Stored entries
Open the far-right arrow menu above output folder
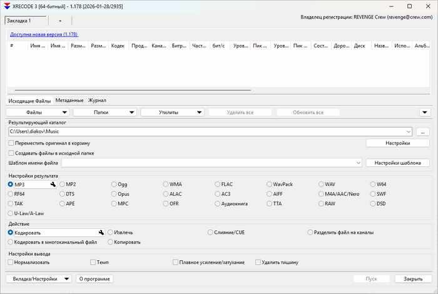438x294 pixels. (x=424, y=113)
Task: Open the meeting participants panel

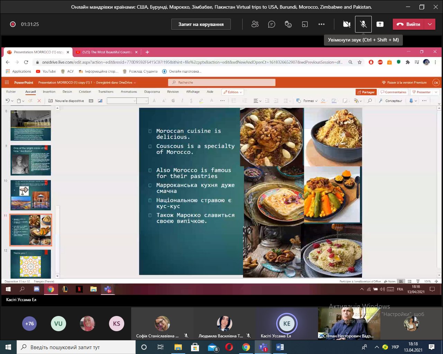Action: pos(255,24)
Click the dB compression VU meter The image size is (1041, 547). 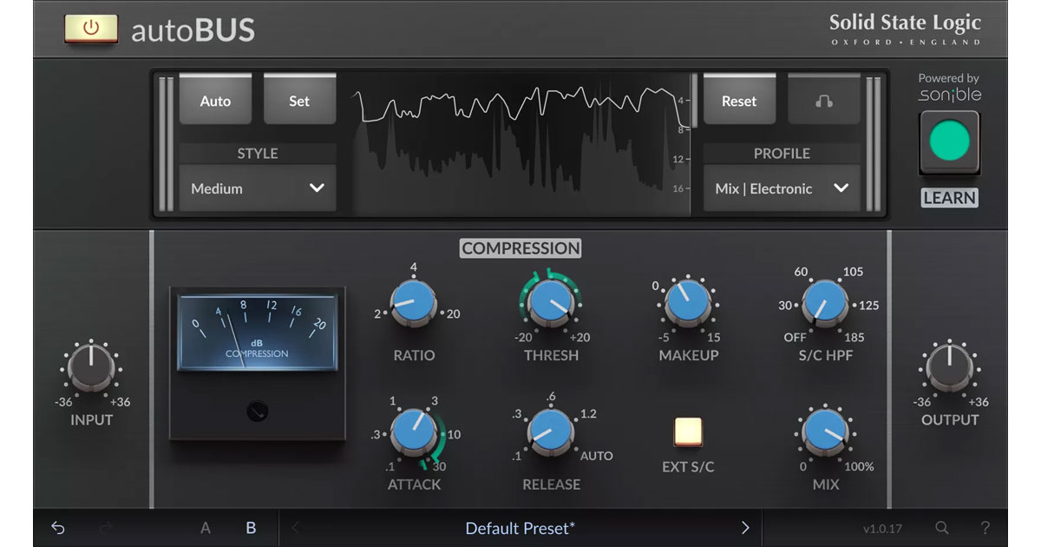pos(257,331)
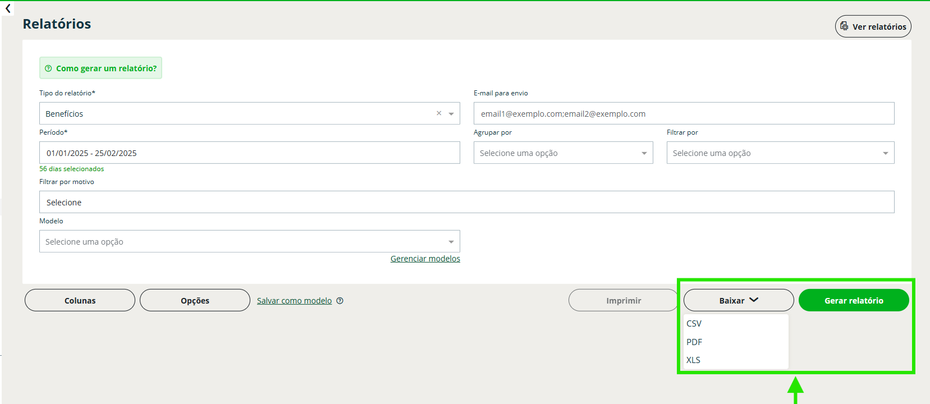
Task: Expand the Tipo do relatório dropdown
Action: [x=451, y=114]
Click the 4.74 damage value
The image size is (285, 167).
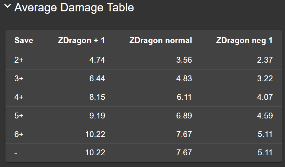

What needs to be done
Needed here is only the span from the line with "Click the 4.74 damage value" through the last line of the entries, copied exactly with both ends and without pictures.

Answer space
Click the 4.74 damage value
The image size is (285, 167).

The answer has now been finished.